Hey guys! Long time fangirl, first time blogger. I'm probably still in my tumblr honeymoon phase, but I'm about to get a little fluffy for a second, so stick with me. I was so incredibly nervous to get a tumblr, for some stupid reason, because I end up fearing most social media platforms. But I have to say, my first few days on tumblr have shown me the most amazing collection of people who are so open minded and unafraid to let people be exactly who they want to be (and granted the internet will always have its trolls, but there are like magical people on here who shut them down so incredibly fast.) so I just wanted to say thanks, and happy blogging :)

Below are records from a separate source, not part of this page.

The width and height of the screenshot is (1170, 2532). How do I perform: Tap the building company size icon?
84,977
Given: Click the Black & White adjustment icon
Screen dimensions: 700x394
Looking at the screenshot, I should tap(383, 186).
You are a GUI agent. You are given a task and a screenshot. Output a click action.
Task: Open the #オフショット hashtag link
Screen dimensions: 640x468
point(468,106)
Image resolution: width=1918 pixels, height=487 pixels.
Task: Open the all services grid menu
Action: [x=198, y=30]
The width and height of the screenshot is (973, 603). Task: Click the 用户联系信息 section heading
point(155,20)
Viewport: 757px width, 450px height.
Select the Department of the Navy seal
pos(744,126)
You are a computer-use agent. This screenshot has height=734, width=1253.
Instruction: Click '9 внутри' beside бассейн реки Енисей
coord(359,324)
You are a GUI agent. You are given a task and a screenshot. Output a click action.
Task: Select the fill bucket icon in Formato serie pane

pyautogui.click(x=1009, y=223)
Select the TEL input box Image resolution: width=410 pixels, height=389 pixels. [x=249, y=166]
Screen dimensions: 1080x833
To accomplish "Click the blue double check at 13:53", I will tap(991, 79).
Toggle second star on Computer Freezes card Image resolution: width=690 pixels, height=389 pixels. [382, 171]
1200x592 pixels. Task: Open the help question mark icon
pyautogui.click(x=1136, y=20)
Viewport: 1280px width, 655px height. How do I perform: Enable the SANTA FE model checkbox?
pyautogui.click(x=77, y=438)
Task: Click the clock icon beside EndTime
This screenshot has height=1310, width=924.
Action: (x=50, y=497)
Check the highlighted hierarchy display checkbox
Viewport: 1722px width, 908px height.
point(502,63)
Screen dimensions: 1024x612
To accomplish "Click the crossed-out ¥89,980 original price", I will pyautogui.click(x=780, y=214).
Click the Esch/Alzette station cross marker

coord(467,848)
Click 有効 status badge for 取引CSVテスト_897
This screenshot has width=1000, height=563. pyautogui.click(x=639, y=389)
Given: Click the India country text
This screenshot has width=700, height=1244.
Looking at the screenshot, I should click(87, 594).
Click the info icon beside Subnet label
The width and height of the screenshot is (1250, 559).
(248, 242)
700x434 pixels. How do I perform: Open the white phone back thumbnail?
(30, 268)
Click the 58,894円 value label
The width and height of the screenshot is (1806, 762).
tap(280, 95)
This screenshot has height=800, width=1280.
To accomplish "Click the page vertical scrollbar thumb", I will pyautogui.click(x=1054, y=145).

Is it bad to want more? To want more out of life than what you're getting? To want more opportunities to see the world, to dream big, to be a better person. Is it bad to think this small town is holding me back? To think that I could be doing bigger, better things somewhere other than here. Why should I be learning about the world if I can't go out and see it? Why should I be told what it would be like to travel if I can't go and experience it? Why should I be forced to make a decision about what career I'm pursuing, where I'll be living, who I'll be interacting with, etc. at such a young age? What if I make the wrong choice? What if I don't know what's best for me? How am I suppose to know now, what will be the right plan for me 10 years down the road? I'm not. No one is. Then why are we being forced into this modern day lifestyle? Go to school, get a job, get married, have children, buy that big house in that perfect neighbourhood, live happily ever after. If you want, that good for you, I'm not judging. But why does life have to revolve around what others think of you; how much money you make, how big your house is, how attractive your spouse is. What happened to the passion? We wonder why countries are fighting, why different religions can't get along, why our jails are getting bigger and fuller . It's because we're losing our humanity, our compassion for one another. All anyone cares about anymore is themselves! Newsflash people, the world doesn't revolve around you! If we would all just take a second and think about how big this world is, all of the diverse people and cultures that are in it, the different creatures roaming the surface of it, the amazing wonders out there that many of us have never seen. Why are we so worried about money, deadlines, the future; when the present is staring us right in the face, full of amazing opportunities. Why can't we all just travel the world, try something new, taste exotic food, fall in love, listen to music, become inspired by the world around us! Instead of sitting at home regretting the chances we didn't take, the people we didn't meet, the places we didn't go, and the life we didn't live.